EXERCISE DATA ::

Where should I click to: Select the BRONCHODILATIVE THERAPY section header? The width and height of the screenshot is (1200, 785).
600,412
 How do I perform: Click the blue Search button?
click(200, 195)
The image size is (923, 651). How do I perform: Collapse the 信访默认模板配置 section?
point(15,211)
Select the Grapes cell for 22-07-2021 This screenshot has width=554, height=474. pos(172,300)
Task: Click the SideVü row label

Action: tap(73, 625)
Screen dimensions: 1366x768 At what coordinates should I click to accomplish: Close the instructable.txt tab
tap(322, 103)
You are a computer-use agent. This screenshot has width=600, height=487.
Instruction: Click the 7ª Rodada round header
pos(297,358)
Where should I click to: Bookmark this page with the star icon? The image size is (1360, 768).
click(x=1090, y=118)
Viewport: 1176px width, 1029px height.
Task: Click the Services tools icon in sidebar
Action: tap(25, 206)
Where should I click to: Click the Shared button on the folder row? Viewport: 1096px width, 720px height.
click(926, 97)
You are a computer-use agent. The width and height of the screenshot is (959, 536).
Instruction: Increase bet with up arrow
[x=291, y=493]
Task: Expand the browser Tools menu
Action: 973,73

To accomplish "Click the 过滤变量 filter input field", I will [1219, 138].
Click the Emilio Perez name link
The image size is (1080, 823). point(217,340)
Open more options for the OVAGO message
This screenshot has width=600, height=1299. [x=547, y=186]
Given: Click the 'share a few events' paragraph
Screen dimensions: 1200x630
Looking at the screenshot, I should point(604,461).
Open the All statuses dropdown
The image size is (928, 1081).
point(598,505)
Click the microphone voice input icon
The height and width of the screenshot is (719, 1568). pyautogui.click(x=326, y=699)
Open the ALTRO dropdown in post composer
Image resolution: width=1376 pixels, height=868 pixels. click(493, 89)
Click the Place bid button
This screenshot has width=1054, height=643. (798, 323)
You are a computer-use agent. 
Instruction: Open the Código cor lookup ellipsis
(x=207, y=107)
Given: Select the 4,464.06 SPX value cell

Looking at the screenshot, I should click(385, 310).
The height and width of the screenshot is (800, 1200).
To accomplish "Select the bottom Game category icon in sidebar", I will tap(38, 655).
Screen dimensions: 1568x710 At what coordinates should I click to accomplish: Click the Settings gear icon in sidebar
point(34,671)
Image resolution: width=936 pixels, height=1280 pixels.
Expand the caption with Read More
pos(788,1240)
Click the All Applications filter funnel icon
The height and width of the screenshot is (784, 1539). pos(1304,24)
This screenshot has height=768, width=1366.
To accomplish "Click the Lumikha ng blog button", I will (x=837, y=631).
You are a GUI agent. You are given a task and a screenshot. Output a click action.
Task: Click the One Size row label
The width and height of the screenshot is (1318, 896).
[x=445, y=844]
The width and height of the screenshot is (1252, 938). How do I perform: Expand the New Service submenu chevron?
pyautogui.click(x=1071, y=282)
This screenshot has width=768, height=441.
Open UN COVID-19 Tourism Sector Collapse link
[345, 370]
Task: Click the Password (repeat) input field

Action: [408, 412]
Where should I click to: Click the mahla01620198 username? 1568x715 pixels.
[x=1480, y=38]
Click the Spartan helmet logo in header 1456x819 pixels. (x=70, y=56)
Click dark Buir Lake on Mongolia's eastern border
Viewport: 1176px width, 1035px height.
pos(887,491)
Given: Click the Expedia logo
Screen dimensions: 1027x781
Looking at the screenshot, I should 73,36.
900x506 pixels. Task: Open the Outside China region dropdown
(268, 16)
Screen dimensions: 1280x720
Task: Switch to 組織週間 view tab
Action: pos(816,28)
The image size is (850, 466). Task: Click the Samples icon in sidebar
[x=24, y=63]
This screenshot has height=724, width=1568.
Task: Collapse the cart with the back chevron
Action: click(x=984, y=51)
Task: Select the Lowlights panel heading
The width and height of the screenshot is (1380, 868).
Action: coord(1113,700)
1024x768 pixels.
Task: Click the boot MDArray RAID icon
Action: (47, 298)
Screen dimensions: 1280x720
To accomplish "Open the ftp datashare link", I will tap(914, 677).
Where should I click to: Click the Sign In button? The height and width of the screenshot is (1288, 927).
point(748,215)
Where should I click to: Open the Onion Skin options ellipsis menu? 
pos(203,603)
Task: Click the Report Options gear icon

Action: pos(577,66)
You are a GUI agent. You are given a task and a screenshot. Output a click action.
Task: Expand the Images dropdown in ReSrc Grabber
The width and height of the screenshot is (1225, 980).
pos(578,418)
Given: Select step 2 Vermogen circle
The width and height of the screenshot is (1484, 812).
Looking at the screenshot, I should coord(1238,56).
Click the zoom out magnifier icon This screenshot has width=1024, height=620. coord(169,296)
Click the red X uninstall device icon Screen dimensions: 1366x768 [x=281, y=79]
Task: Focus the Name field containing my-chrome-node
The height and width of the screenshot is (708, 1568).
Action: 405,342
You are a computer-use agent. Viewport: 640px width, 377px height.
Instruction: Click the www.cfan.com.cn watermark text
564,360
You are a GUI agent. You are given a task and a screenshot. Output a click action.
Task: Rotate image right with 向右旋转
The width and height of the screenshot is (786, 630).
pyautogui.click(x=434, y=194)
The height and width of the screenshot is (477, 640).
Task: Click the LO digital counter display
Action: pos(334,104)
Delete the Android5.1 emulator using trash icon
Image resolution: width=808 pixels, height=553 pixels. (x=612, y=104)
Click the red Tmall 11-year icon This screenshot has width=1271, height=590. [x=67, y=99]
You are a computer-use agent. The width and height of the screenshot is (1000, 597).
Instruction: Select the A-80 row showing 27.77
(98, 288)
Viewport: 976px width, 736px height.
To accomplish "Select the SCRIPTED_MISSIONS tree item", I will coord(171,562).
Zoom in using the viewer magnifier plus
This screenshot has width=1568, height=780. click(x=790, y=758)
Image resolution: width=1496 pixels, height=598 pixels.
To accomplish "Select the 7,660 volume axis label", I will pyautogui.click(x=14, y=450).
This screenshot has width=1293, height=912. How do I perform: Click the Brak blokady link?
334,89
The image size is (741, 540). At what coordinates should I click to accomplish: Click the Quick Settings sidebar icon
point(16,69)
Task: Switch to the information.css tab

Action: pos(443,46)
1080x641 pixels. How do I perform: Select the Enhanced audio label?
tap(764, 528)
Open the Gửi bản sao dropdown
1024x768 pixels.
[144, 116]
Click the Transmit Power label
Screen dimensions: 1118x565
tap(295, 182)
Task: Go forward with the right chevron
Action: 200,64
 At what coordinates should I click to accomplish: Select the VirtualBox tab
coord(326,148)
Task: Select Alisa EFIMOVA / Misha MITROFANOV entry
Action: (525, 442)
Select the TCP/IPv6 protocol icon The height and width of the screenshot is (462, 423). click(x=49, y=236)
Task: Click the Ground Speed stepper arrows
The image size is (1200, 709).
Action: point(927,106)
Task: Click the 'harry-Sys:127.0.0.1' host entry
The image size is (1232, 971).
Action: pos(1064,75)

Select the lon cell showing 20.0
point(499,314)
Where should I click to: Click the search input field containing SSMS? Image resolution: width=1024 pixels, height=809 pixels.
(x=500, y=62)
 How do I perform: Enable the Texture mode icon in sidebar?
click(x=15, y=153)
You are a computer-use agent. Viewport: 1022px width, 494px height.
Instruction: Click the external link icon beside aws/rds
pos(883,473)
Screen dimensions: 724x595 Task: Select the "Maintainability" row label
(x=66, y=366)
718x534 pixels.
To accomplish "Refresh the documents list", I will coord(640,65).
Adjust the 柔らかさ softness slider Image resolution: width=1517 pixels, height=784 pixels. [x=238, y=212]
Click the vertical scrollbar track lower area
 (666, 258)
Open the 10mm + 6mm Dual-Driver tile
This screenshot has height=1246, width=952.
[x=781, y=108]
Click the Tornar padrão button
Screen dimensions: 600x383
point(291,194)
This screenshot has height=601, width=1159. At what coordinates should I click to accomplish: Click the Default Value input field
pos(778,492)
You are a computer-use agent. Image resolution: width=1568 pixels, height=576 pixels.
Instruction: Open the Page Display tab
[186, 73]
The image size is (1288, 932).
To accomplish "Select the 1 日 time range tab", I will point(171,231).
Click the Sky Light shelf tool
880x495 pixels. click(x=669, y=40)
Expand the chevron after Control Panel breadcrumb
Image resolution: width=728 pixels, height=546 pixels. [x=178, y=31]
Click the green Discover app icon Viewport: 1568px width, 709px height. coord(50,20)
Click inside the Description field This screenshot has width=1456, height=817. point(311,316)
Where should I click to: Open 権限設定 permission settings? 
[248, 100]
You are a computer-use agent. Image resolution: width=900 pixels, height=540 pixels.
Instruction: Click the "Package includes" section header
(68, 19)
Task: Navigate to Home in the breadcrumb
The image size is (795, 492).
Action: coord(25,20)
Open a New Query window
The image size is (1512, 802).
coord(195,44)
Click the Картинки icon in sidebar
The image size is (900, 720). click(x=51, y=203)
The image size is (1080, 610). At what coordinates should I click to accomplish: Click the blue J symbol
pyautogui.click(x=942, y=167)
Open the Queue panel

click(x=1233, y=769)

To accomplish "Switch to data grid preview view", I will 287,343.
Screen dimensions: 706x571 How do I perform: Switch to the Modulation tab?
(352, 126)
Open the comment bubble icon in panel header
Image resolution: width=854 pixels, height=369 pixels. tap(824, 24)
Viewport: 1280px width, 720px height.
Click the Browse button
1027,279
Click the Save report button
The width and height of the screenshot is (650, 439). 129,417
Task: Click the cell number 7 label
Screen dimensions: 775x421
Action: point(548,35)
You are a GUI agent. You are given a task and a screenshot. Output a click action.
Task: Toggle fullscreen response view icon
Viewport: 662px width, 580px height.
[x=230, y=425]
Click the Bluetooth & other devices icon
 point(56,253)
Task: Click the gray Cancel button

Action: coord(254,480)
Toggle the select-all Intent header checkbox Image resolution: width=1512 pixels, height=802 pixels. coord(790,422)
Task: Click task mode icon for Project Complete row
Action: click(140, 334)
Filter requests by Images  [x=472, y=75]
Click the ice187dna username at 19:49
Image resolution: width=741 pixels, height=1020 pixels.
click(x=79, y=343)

YOUR GOAL :: Determine how many lines of the data above contain the string "Images", and give the result with nothing else.

TASK RESULT :: 2